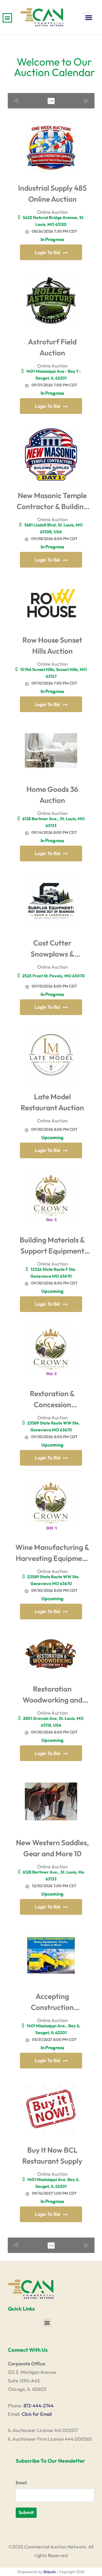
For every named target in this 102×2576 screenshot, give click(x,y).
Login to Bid (47, 252)
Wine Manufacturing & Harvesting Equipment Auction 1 (52, 1554)
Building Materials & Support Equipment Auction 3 (52, 1246)
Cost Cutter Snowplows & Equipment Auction (52, 949)
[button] (88, 17)
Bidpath (49, 2572)
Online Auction (52, 212)
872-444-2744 (39, 2406)
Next (86, 101)
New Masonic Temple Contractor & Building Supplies (52, 502)
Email (21, 2482)
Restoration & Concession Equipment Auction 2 (52, 1400)
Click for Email (37, 2414)
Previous (15, 101)
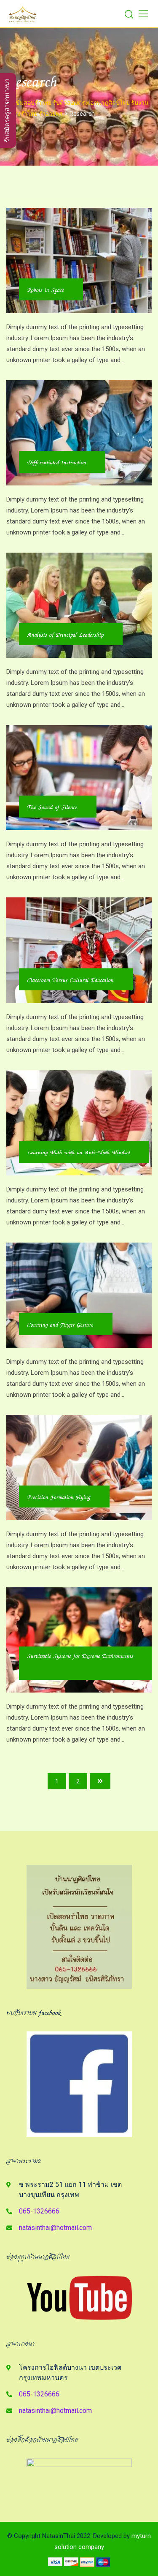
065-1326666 (39, 2211)
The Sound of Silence (52, 807)
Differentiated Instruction (56, 463)
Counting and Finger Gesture (60, 1325)
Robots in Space (45, 290)
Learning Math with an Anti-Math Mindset (78, 1153)
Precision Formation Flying (59, 1497)
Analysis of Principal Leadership (65, 635)
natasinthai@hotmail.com (55, 2228)
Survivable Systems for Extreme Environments (80, 1656)
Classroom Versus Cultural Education (70, 980)
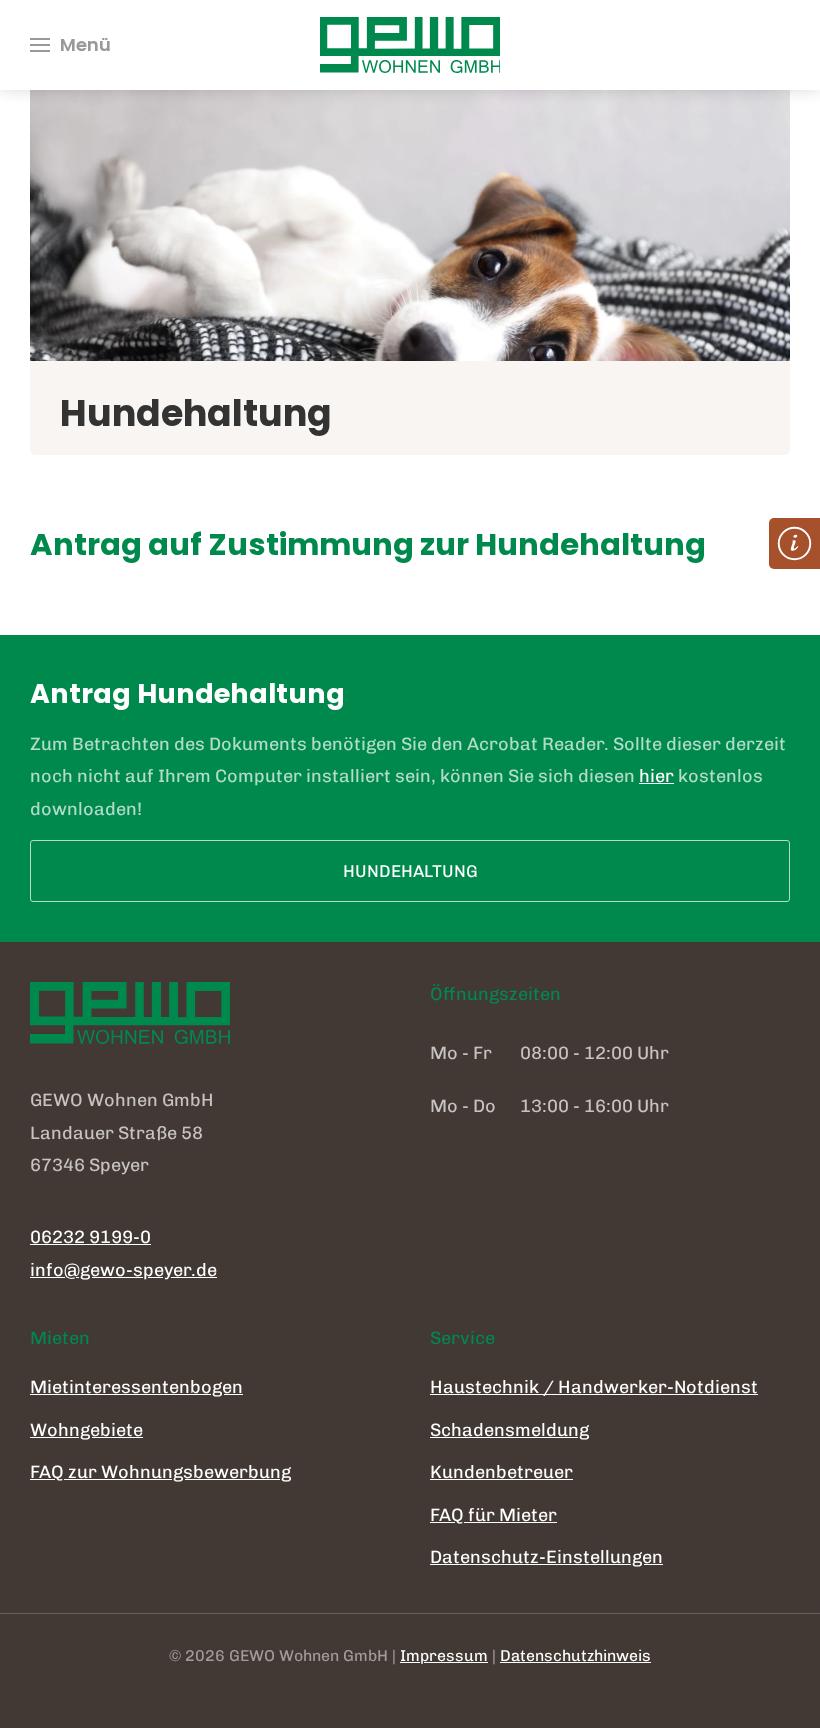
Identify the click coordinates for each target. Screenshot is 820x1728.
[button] (70, 45)
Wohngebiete (86, 1430)
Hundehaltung (410, 871)
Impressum (444, 1655)
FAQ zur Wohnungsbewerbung (160, 1472)
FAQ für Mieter (493, 1515)
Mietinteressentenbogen (136, 1387)
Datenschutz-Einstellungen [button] (546, 1557)
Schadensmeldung (509, 1430)
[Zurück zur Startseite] (410, 45)
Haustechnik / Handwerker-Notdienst (594, 1387)
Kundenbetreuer (501, 1472)
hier (656, 776)
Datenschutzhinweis (575, 1655)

#### Task to carry out:
Return all records above verbatim without their pictures.

#### Output:
For every named target in this 102×2576 screenshot, give click(x,y).
Login to Bid (47, 252)
Wine Manufacturing & Harvesting Equipment Auction 1 (52, 1554)
Building Materials & Support Equipment Auction 3 (52, 1246)
Cost Cutter Snowplows & Equipment Auction (52, 949)
[button] (88, 17)
Bidpath (49, 2572)
Online Auction (52, 212)
872-444-2744 (39, 2406)
Next (86, 101)
New Masonic Temple Contractor & Building Supplies (52, 502)
Email (21, 2482)
Restoration & Concession Equipment Auction 2 (52, 1400)
Click for Email (37, 2414)
Previous (15, 101)
065-1326666 (39, 2211)
The Sound of Silence (52, 807)
Differentiated Instruction (56, 463)
Counting and Finger Gesture (60, 1325)
Robots in Space (45, 290)
Learning Math with an Anti-Math Mindset (78, 1153)
Precision Formation Flying (59, 1497)
Analysis of Principal Leadership (65, 635)
natasinthai@hotmail.com (55, 2228)
Survivable Systems for Extreme Environments (80, 1656)
Classroom Versus Cultural Education (70, 980)
Identify the click coordinates for each target. Screenshot is 820x1728.
[button] (70, 45)
Wohngebiete (86, 1430)
Hundehaltung (410, 871)
Impressum (444, 1655)
FAQ zur Wohnungsbewerbung (160, 1472)
FAQ für Mieter (493, 1515)
Mietinteressentenbogen (136, 1387)
Datenschutz-Einstellungen [button] (546, 1557)
Schadensmeldung (509, 1430)
[Zurück zur Startseite] (410, 45)
Haustechnik / Handwerker-Notdienst (594, 1387)
Kundenbetreuer (501, 1472)
hier (656, 776)
Datenschutzhinweis (575, 1655)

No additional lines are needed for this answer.